A la mi-octobre, le parlement autrichien votera la loi controversée “Staatsschutzgesetz,” ou Loi de Protection de l’État, dont le projet est de créer dix nouvelles agence de surveillance (une au niveau fédéral, neuf autres dans les états) et de leur octroyer de nombreux pouvoirs de surveillance des citoyens, mais en les encadrant très peu. La loi dit que toutes les données collectées via ce programme seront conservées dans la base de données centrale pour une durée de 5 ans. En outre, cette loi encourage explicitement la coopération avec les services de renseignement étrangers. Cette législation a été ébauchée suite aux attaques terroristes de Paris et Copenhague de ce début d'année, et suscite des réactions très critiques, tant des instituions autrichiennes que des citoyens. Une pétition en ligne contre cette loi “Staatsschutzgesetz” [allemand] a été lancée par le groupe AK Vorrat, et a déjà rassemblé plus de 12.000 signatures.

Les routeurs “onion” soutenus par les “rats de bibliothèque”

Les bibliothèques ont longtemps été des lieux de défense de l'accès libre à l'information et du droit à la vie privée, et se sont à l'occasion battues pour protéger le droit à la vie privée et à la confidentialité des habitudes de lecture de leurs utilisateurs. Mais cette bataille a récemment pris une autre tournure. Une bibliothèque du New Hampshire aux États-Unis, qui avait été la première au monde à se mettre sur le réseau de navigation anonyme Tor, autorisant ainsi ses lecteurs à utiliser Internet via ce réseau, a été contactée par le département de Sécurité Intérieure par l’intermédiaire de la police locale.
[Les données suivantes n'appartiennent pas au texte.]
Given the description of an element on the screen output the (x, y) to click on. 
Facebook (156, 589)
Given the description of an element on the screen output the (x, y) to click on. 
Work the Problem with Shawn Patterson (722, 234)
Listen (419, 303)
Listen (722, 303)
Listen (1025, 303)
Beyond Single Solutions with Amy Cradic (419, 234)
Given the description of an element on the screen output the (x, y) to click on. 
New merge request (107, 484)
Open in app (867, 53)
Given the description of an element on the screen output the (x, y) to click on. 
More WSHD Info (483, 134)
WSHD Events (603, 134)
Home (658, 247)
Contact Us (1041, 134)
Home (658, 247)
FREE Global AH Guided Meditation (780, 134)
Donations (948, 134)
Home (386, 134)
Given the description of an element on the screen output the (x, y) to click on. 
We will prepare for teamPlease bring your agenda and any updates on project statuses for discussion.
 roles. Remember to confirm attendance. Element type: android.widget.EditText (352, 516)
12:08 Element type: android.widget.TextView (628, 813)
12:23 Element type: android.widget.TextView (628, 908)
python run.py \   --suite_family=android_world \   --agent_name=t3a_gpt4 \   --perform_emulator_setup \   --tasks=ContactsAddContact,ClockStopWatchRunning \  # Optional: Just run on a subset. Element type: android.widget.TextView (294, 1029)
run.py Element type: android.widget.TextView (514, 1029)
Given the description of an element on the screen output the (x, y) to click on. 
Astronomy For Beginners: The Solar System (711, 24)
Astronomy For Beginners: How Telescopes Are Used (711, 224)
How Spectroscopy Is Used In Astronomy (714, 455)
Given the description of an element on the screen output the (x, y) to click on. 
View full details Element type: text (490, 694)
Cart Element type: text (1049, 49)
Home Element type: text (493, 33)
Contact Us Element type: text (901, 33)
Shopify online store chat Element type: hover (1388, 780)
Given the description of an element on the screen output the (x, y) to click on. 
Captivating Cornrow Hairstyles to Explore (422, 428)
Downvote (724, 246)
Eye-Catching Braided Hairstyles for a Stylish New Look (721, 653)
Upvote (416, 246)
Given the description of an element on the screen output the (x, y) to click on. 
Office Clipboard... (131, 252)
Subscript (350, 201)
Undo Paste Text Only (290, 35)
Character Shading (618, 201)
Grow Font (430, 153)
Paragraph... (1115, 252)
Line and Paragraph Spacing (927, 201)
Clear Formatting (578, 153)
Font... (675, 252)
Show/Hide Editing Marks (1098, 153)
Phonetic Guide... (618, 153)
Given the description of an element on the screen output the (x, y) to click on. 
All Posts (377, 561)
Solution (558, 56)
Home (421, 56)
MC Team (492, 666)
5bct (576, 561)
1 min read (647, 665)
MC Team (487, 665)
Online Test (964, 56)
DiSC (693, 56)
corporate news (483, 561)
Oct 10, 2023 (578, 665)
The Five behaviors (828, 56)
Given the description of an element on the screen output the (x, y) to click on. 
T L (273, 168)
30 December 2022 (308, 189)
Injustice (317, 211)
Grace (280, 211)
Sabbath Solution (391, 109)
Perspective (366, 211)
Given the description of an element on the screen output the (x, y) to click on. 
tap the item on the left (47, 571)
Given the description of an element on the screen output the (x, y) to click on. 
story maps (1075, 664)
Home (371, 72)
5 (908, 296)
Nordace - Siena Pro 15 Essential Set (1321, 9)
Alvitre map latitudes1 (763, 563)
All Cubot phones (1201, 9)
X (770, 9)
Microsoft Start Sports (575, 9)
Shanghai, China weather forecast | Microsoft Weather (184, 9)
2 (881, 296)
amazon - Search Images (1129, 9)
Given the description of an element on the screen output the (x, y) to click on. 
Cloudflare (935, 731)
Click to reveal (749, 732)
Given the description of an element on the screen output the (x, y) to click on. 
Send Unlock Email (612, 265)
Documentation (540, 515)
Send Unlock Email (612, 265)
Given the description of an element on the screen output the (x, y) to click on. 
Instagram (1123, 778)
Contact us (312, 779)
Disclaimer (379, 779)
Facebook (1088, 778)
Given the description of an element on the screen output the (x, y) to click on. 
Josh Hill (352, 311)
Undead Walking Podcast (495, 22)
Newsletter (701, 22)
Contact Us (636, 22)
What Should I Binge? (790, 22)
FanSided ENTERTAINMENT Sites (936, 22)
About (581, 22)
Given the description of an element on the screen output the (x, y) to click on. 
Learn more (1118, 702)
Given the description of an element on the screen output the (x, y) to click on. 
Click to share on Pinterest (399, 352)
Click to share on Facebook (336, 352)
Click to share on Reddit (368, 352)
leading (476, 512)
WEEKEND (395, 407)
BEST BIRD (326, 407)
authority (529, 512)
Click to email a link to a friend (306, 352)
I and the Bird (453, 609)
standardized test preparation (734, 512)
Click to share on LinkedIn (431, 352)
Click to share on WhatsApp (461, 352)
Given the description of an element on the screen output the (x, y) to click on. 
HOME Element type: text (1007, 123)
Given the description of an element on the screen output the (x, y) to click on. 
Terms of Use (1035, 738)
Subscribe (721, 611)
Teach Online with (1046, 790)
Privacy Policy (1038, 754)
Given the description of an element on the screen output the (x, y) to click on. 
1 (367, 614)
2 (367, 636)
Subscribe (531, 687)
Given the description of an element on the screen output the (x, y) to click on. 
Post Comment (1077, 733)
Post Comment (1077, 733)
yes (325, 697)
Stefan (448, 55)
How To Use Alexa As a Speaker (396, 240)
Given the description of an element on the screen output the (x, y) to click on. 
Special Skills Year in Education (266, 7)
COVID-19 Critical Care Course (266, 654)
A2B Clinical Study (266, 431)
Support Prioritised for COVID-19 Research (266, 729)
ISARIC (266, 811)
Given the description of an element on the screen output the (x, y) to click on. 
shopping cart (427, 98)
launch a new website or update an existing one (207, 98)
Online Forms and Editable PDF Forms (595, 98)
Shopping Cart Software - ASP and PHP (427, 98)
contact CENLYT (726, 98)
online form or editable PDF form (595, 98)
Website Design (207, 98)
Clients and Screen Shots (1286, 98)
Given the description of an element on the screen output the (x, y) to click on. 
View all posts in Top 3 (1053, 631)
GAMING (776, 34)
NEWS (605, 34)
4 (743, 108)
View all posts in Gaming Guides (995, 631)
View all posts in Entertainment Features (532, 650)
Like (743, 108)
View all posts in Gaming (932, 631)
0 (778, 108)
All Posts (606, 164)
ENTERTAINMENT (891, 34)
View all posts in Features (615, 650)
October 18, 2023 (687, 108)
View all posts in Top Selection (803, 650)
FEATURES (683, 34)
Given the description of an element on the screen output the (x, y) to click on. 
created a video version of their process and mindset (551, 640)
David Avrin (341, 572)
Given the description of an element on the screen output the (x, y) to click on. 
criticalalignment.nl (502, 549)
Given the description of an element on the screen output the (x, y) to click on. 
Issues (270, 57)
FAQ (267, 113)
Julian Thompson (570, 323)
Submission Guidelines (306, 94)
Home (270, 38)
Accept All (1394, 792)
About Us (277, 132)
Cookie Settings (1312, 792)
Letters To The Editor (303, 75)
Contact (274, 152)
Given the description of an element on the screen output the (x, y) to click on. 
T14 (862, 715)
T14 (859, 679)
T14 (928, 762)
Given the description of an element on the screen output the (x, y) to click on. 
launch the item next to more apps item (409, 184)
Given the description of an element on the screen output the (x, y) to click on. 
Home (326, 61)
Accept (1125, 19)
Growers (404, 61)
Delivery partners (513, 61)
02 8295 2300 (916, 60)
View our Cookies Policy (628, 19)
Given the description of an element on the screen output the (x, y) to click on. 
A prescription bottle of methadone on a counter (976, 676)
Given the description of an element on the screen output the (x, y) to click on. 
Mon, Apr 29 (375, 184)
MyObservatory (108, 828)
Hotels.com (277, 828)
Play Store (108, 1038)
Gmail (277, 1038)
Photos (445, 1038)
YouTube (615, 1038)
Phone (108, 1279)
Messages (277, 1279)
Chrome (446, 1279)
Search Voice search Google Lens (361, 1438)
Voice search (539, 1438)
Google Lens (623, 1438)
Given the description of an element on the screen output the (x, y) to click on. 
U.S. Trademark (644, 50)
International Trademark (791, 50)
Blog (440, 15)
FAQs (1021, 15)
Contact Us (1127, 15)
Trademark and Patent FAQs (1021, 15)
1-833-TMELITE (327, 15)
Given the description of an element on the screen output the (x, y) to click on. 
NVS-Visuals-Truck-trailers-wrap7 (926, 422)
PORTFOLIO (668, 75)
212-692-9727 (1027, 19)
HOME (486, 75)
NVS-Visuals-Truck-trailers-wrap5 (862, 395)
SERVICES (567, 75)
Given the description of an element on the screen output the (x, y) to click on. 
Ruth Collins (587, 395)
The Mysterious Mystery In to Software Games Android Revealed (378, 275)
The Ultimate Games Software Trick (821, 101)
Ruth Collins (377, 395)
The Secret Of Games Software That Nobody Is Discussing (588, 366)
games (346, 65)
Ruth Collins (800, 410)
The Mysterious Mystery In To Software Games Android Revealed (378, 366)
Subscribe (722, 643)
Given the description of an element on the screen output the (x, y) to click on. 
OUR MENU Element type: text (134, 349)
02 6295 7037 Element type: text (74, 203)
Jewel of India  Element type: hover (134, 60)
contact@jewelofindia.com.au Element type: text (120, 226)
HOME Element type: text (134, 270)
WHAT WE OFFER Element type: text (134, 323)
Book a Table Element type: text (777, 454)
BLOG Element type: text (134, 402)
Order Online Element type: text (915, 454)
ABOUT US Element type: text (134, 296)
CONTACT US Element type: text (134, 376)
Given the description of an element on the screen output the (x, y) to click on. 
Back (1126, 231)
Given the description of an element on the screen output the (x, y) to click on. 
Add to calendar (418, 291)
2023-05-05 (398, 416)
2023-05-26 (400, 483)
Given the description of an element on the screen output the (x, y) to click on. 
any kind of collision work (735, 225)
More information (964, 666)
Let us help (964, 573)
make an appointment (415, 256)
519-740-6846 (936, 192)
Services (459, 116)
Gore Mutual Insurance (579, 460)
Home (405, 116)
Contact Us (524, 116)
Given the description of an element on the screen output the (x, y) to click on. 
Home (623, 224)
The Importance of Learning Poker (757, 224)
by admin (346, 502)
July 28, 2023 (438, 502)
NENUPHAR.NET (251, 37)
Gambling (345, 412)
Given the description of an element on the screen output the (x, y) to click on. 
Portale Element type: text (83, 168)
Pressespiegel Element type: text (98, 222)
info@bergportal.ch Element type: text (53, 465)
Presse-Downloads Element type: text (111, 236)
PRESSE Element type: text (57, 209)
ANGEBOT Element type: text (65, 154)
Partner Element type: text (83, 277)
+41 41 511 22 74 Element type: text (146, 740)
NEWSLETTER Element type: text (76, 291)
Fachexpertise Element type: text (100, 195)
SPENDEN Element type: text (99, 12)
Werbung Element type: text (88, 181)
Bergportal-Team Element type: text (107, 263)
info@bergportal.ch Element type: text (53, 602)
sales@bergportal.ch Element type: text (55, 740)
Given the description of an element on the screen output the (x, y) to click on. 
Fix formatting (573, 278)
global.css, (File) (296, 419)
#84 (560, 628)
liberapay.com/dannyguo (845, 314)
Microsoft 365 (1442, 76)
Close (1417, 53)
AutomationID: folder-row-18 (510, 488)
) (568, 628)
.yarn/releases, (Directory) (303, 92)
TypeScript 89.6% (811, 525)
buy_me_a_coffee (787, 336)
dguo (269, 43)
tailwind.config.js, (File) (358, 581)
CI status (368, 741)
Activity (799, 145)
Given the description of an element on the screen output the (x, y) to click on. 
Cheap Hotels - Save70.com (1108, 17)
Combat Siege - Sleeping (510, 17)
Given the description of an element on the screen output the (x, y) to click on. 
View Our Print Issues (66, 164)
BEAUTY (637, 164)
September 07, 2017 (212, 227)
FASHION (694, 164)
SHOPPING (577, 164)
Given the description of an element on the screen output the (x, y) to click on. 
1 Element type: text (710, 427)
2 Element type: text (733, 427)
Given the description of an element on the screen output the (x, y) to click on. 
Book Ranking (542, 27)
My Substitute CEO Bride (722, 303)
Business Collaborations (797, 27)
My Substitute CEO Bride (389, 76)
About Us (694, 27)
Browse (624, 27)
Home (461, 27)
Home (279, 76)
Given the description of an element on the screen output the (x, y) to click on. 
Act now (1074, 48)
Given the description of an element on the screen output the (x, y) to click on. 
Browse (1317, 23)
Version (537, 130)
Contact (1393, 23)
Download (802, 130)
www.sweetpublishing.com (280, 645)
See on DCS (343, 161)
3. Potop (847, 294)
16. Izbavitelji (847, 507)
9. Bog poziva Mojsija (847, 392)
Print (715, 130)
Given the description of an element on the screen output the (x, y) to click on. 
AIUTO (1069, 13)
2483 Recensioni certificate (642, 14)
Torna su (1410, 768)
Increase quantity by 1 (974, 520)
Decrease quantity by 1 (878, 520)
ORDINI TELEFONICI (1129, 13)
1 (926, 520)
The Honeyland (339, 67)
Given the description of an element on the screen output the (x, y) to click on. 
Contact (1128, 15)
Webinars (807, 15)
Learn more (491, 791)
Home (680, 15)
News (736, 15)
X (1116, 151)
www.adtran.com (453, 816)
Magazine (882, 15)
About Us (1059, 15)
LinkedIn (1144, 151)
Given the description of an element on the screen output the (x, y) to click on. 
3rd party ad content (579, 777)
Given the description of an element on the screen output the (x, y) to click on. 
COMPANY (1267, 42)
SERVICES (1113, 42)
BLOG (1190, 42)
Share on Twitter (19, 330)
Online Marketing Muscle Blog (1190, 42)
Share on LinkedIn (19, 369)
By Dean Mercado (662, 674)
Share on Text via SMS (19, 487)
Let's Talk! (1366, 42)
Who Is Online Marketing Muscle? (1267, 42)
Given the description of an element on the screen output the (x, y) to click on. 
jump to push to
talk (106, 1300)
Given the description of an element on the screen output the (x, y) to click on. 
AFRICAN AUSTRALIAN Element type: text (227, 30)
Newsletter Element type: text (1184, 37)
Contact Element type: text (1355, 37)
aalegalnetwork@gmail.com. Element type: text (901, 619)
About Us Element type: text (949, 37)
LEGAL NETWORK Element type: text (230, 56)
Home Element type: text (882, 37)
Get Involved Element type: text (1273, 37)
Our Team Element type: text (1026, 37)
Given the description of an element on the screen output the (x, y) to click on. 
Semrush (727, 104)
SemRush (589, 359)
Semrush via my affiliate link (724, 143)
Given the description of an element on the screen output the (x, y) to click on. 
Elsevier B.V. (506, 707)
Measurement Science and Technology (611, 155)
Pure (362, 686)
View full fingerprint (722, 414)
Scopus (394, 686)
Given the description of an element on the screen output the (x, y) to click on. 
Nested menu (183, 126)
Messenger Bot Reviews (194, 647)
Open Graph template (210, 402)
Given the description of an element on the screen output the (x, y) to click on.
Après une rencontre avec la police et des officiels de la ville, la bibliothèque a consulté son conseil d’administration a ce sujet. Le conseil d'administration a approuvé la réinstallation de Tor.

L’Internet Engineering Task Force [groupe informel qui élabore les standards d'internet] et l’Assigned Numbers Authority [organisation qui gère l'adressage IP d'Internet] ont mis en place des sites .onion en leur attribuant un statut de “domaine spécial”, autorisant les administrateurs de site sur les réseaux cachés de Tor à utiliser des certificats SSL et TLS. Le résultat devrait être une vraie amélioration de la sécurité sur les sites en .onion.

Bonnes nouvelles

Le Washington Post a annoncé la sortie d'une nouvelle série vidéo : “Menaces internationales à la liberté de la presse”, qui comprend des témoignages filmés de 30 journalistes, blogueurs, photographes et militants à travers le monde qui ont fait face à des menaces directes liées à leur travail. Endalk Chala et Ali Abdulemam, deux auteurs de Global Voices travaillant respectivement en Éthiopie et au Bahreïn, figurent parmi ces journalistes.